=== Entries shown ===

┏━━

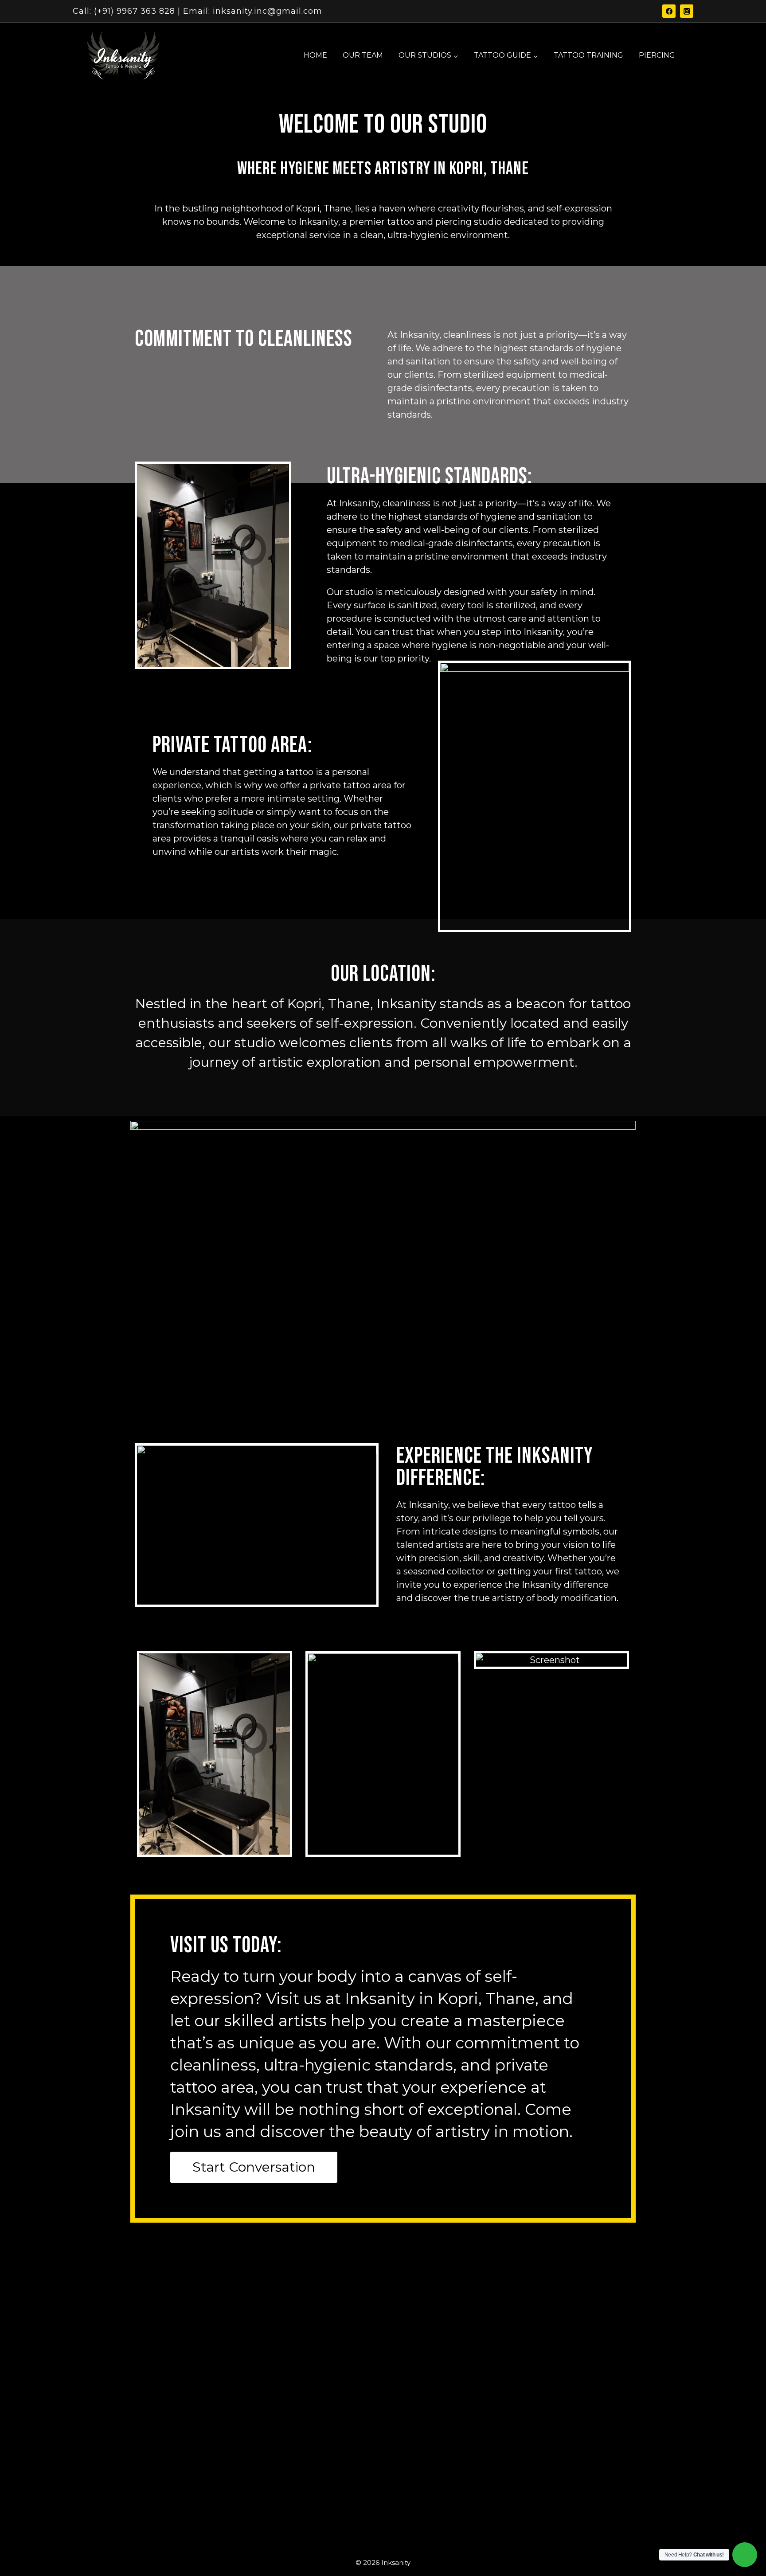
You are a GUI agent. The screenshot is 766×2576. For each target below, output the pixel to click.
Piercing (657, 55)
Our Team (363, 55)
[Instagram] (686, 11)
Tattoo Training (588, 55)
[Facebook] (669, 11)
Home (315, 55)
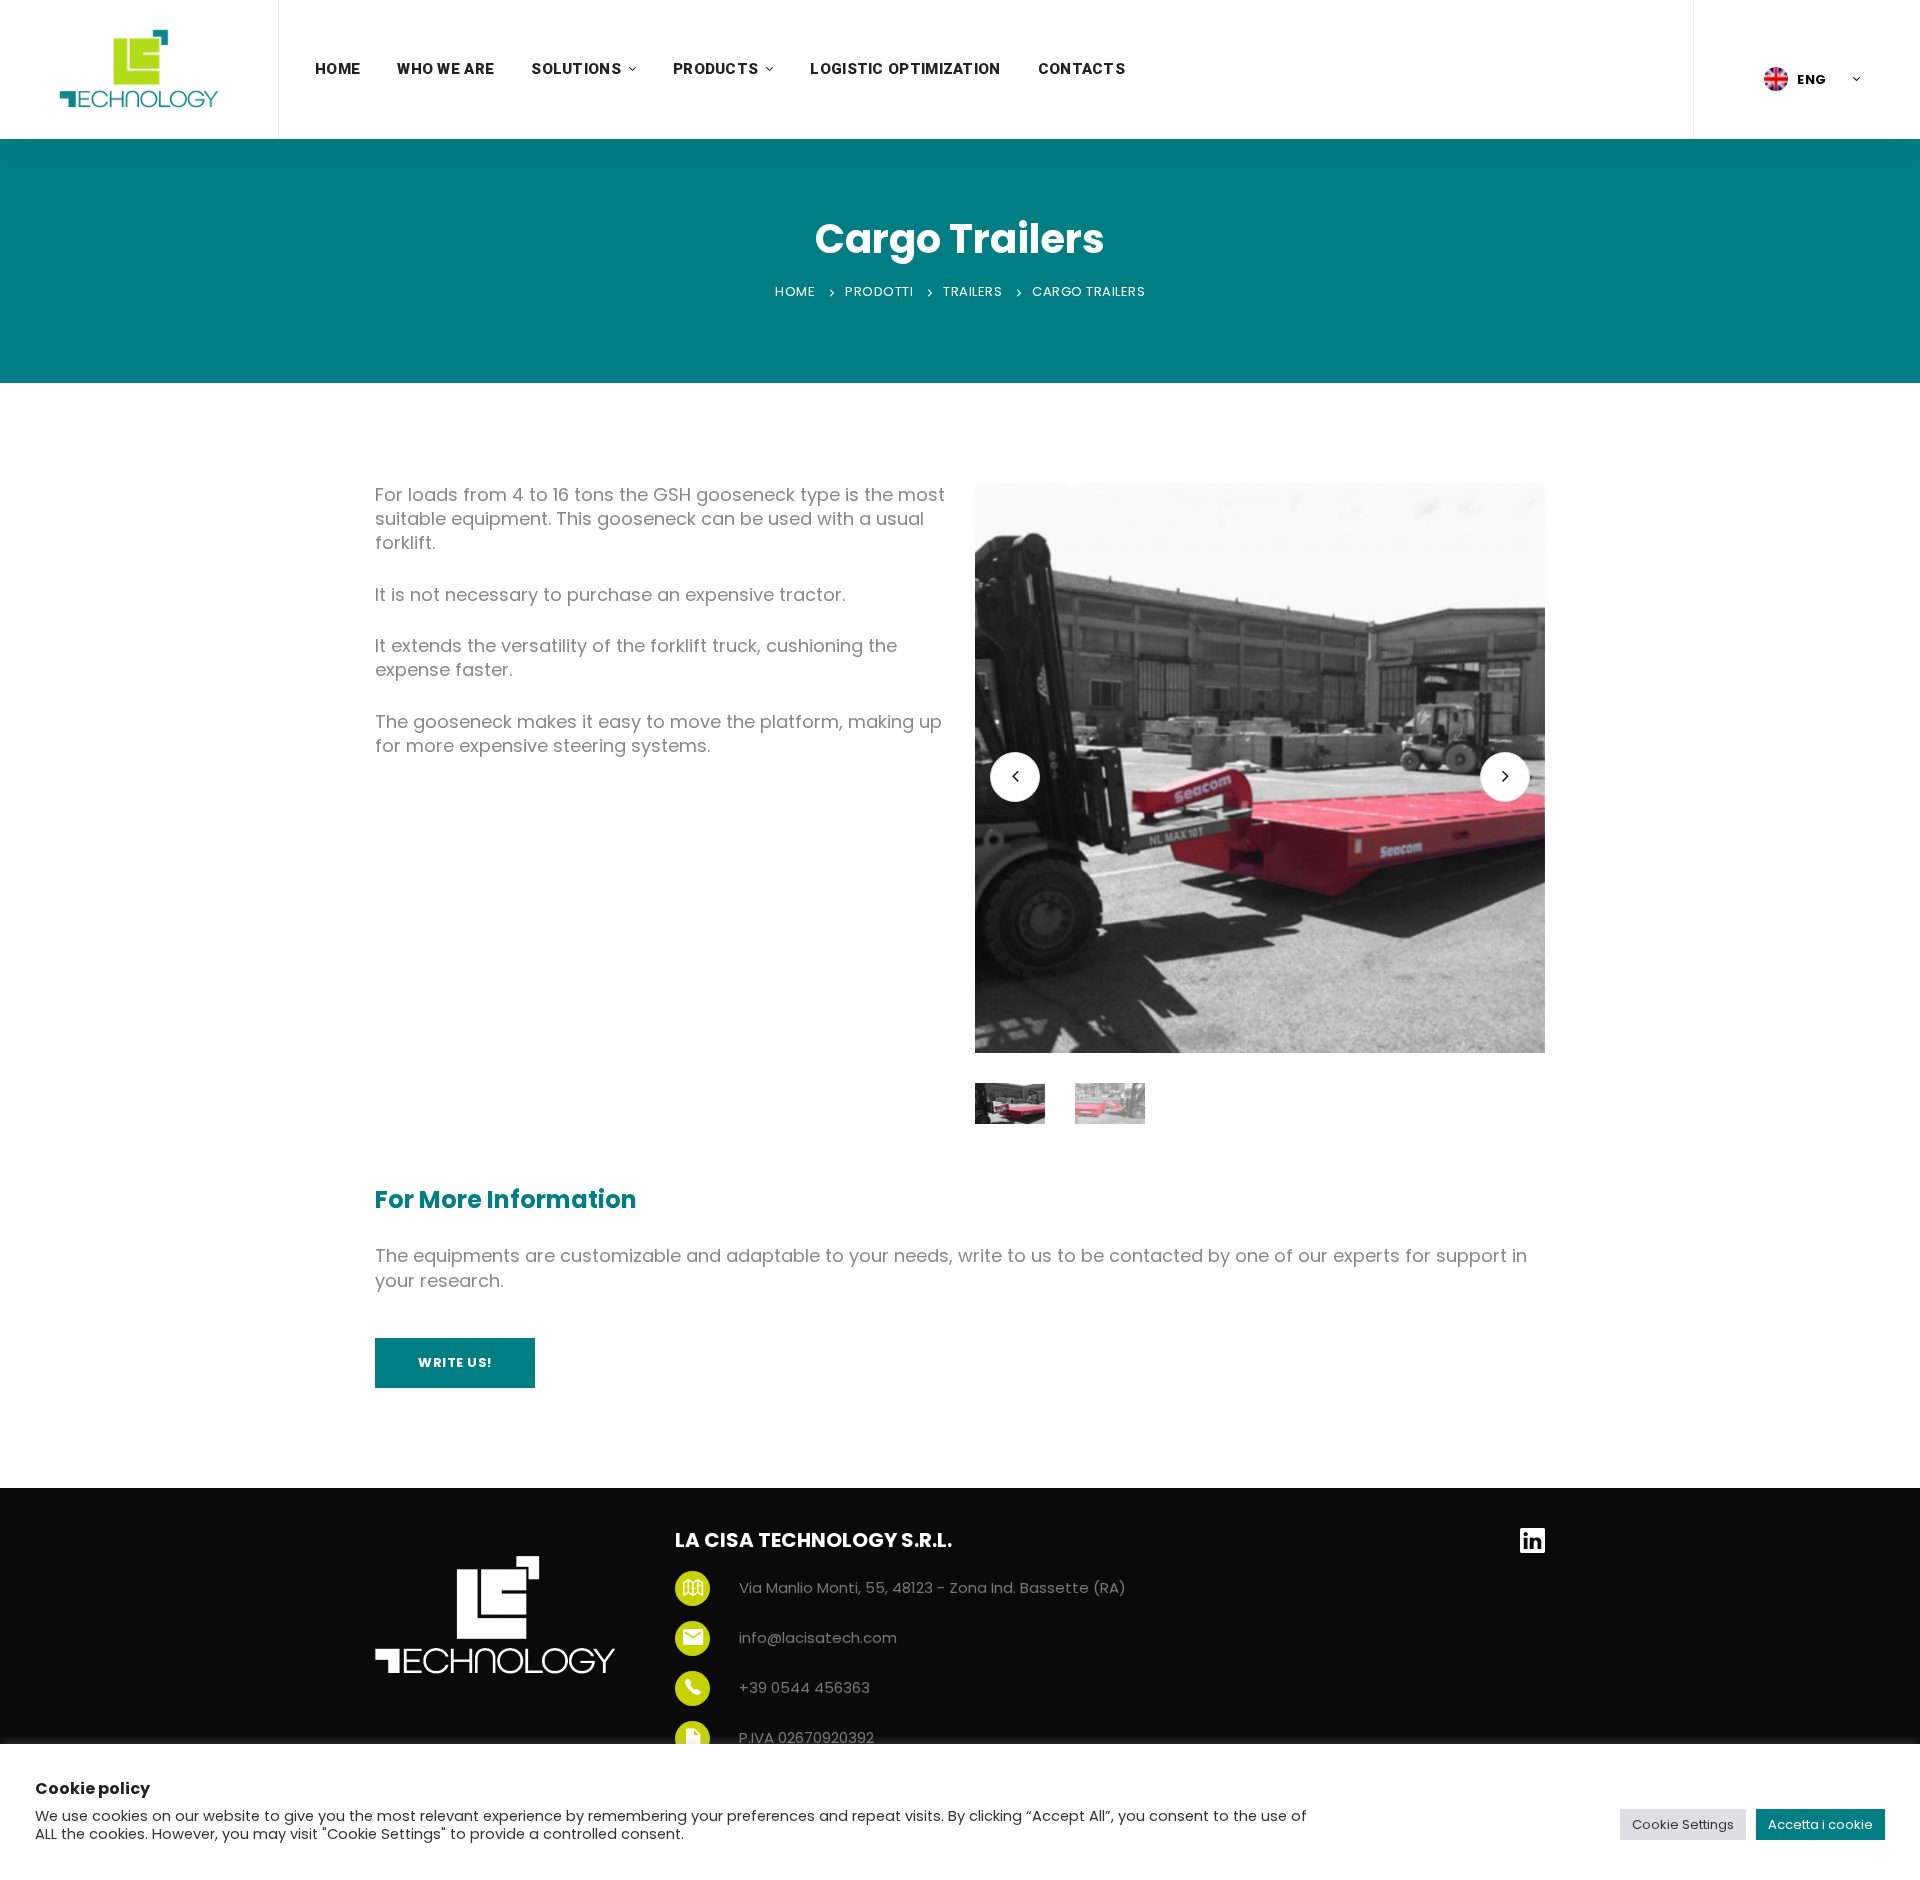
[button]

┗━━

=== Description of the task ===
Rewrite every line of the records with "Our Team" changed to "Artists" and nothing else altered, leaving the pictures out of your answer.

=== Answer in full ===
You are a GUI agent. The screenshot is 766×2576. For each target below, output the pixel to click.
Piercing (657, 55)
Artists (363, 55)
[Instagram] (686, 11)
Tattoo Training (588, 55)
[Facebook] (669, 11)
Home (315, 55)
[button]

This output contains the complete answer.